Bill Graveland, Canada Press
Published Friday, November 30, 2018 4:32 AM EST
CALGARY – Judge is to sent a famous ski resort in Britain today to cut trees that are at risk five years ago.
Lake Louise pleaded to a Banff National Park resort last December to go down a wooden stall, including some white white pine, running skiing in 2013.
The destination will be sentenced to the Calgary courtroom on two costs – one under the Species at Risk Act and another under the Canadian National Parks Act.
A total of 132 trees were removed, but the actual number of threatened white park pins has been argued. The Crown originally said that 39 were taken, but the defense said that the number was much lower.
The maximum fine under the Endangered Species Act for each destroyed tree is $ 300,000, while the maximum amount per tree is $ 250,000 under the National Parks Act.
"We'll be released when I finished," said Dan Markham, director of communication for the Ski Lake Louise Resort.
"Llyn Louise is keen to move forward and start the restoration plan we have been working on in collaboration with Canada's Pharks."
The pine has a long-lived white park, five needles are native to high elevations and is threatened by invasive disease, fire and climate change. It is considered essential because it provides food and animal habitat and helps stabilize steep subsoil slopes.
The tree exists in high elevations in western American America near the tree. It has been growing on the continent for 100,000 years and can grow to be between 500 and 1,000 years old.
An agreed statement of facts says that a route crew, which includes six employees, including a supervisor, has started running in summer 2013 on Ridge Ptarmigan at the ski resort. The work included cleaning, repairing and fencing, and cutting and removing some trees.
The document states that the workers cut a number of trees, including threatened white park pine, without permission at the end of September of that year.
The fact statement says that until March 12, 2014, the Parks Canada and destination personnel that were assessing the site for a new walkway discovered that the threatened trees had been broken.

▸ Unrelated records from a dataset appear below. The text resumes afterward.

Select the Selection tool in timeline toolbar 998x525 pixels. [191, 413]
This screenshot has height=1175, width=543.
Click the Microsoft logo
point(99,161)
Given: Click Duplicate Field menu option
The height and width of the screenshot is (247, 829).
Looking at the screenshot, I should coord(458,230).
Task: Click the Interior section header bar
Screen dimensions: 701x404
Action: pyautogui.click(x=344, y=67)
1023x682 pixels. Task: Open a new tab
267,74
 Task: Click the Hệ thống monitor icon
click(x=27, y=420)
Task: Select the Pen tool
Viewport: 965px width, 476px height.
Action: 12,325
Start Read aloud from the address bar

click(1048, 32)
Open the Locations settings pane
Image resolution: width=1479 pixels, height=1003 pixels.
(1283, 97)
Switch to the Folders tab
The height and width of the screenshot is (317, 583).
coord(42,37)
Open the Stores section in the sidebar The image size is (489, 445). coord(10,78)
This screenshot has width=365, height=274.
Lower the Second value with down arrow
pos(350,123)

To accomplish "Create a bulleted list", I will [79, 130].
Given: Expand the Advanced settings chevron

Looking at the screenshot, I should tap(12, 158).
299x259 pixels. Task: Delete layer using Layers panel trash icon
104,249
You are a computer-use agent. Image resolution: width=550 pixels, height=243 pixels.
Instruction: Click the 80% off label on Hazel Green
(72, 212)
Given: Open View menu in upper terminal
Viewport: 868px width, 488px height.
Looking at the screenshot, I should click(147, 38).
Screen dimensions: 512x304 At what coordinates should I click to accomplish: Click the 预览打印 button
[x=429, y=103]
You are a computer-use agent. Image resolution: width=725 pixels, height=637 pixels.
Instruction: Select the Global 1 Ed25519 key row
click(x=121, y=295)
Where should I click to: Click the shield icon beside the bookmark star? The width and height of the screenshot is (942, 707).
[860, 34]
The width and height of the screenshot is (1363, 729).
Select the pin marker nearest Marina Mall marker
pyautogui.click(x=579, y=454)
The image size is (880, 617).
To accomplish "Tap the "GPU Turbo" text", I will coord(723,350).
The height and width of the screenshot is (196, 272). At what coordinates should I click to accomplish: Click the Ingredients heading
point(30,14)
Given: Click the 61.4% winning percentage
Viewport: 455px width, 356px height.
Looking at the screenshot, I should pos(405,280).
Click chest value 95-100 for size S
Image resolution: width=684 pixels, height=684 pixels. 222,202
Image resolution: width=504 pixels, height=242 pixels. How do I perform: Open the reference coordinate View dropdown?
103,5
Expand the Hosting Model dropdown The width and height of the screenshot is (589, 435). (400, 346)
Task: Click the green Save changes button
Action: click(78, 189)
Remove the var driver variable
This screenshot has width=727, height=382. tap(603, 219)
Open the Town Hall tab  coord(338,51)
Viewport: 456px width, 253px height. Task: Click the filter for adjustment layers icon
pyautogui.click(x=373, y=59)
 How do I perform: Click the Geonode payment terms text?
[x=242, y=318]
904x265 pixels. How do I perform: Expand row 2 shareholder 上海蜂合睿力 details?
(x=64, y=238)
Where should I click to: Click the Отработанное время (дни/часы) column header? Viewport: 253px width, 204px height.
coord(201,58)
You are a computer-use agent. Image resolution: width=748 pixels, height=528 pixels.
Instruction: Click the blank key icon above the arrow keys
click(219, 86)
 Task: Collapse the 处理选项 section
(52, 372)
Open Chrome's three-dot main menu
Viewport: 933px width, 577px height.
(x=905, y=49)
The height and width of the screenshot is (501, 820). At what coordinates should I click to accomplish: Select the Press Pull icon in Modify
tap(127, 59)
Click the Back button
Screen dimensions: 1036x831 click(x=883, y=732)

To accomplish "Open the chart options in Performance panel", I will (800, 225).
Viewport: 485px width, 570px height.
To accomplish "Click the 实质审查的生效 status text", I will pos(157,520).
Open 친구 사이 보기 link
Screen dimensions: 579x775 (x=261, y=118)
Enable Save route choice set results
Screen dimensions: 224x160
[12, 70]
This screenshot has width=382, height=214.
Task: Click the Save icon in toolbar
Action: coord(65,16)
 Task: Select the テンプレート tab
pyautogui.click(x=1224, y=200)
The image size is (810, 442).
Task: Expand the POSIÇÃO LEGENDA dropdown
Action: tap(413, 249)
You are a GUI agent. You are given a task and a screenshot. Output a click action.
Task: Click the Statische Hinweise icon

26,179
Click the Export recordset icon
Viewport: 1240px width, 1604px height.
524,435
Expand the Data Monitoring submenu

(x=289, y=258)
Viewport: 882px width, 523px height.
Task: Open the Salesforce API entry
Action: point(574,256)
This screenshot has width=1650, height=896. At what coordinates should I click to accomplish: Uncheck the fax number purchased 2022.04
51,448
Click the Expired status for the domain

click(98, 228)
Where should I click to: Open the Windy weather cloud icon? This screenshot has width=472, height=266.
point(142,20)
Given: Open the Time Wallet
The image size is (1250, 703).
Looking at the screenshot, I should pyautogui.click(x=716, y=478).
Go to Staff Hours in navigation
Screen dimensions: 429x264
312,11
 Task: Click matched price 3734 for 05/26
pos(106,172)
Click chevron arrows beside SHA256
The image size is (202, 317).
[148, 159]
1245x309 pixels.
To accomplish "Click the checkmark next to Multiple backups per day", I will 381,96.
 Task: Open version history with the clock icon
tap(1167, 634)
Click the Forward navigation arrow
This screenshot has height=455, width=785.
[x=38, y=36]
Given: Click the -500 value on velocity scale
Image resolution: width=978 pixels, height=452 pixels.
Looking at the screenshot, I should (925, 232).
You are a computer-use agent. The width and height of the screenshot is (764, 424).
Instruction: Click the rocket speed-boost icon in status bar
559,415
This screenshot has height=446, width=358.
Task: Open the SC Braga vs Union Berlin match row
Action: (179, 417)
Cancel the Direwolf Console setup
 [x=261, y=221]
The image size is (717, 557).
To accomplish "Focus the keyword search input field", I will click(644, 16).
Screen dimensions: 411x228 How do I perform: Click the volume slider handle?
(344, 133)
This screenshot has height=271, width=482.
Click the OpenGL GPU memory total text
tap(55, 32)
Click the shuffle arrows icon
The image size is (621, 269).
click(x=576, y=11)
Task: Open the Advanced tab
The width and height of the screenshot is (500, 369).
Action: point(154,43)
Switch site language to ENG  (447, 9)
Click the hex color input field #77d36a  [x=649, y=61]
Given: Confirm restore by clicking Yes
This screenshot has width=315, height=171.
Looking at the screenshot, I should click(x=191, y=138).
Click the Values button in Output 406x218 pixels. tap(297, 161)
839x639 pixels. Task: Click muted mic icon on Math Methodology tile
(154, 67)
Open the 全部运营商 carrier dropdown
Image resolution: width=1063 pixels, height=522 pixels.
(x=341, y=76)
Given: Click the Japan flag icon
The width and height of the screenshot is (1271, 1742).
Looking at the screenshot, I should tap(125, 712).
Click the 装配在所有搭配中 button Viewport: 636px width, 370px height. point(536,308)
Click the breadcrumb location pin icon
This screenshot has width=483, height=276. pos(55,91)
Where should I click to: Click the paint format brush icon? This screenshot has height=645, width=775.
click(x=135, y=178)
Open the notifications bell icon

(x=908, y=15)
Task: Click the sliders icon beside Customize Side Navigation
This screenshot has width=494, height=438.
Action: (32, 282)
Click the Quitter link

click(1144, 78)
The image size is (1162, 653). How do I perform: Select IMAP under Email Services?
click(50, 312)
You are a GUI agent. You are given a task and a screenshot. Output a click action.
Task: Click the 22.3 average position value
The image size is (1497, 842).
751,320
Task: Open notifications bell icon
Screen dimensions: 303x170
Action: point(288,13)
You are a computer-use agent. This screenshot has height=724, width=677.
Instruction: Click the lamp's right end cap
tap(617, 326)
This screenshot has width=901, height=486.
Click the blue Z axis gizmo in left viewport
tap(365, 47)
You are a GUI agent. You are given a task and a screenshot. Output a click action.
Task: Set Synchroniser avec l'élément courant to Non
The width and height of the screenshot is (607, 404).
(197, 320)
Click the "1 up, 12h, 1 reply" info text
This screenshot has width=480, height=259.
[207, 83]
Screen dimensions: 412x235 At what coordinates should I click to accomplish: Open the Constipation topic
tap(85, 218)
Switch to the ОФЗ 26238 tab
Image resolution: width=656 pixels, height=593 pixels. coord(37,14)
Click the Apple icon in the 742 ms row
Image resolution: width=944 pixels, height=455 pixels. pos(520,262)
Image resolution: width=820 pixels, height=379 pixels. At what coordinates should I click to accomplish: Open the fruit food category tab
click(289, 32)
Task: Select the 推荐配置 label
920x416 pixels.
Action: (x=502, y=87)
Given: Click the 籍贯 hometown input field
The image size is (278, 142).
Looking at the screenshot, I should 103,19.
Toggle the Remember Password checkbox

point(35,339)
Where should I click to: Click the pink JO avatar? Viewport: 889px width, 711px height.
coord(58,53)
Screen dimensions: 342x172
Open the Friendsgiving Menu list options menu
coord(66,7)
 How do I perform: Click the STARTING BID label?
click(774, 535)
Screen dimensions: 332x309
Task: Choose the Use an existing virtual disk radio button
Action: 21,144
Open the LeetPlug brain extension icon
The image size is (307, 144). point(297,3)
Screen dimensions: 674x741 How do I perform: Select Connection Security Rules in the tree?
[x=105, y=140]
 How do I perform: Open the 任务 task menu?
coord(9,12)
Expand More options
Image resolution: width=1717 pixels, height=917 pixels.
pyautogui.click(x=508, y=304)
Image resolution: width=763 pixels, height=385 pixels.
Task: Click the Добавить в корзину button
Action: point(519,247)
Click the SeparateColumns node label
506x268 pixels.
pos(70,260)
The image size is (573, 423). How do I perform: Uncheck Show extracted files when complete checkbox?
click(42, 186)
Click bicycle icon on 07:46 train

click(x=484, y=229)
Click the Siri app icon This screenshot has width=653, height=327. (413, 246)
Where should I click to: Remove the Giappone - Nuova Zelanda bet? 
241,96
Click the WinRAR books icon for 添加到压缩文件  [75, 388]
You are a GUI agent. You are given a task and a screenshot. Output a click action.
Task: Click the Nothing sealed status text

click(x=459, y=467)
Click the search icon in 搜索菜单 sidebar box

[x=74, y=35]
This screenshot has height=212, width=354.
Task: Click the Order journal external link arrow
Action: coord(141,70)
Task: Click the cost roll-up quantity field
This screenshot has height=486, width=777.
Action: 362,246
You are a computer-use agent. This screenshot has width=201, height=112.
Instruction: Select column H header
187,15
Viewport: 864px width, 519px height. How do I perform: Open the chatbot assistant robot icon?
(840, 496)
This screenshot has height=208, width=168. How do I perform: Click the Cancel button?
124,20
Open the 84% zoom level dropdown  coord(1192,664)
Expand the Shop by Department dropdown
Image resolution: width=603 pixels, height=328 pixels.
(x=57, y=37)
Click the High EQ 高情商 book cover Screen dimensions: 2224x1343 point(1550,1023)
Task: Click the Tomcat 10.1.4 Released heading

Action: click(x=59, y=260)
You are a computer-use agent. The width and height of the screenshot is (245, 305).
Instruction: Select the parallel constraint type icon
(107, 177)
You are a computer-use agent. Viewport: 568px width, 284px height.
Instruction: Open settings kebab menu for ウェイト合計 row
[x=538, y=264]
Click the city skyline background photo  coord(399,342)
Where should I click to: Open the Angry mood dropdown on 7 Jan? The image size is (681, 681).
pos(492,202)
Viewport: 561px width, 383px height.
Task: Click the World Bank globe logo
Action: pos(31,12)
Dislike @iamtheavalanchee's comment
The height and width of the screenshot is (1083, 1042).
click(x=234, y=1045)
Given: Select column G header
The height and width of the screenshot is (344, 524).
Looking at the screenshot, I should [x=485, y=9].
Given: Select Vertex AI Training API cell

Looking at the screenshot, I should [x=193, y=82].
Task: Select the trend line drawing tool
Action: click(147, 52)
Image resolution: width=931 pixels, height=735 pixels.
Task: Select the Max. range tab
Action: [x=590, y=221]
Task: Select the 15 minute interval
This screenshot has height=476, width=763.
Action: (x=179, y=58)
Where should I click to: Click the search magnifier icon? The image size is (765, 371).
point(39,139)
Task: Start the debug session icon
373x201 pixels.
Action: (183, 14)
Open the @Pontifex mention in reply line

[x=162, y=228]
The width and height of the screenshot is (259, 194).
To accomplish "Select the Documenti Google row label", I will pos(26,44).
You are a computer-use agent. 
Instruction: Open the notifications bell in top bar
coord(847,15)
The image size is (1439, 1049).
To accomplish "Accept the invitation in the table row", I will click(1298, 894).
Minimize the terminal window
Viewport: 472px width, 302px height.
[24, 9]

The DNA analysis of the trees confirmed that it was a white park pine. The issue was transferred to Canada Parks for an investigation and charges were set.
The court document says that Llyn Louise is cooperative during the investigation and has taken steps to prevent similar incidents. He says that the resort has also spent money on enterprises that are related to the white park pine, including extensive mapping of that tree in the area.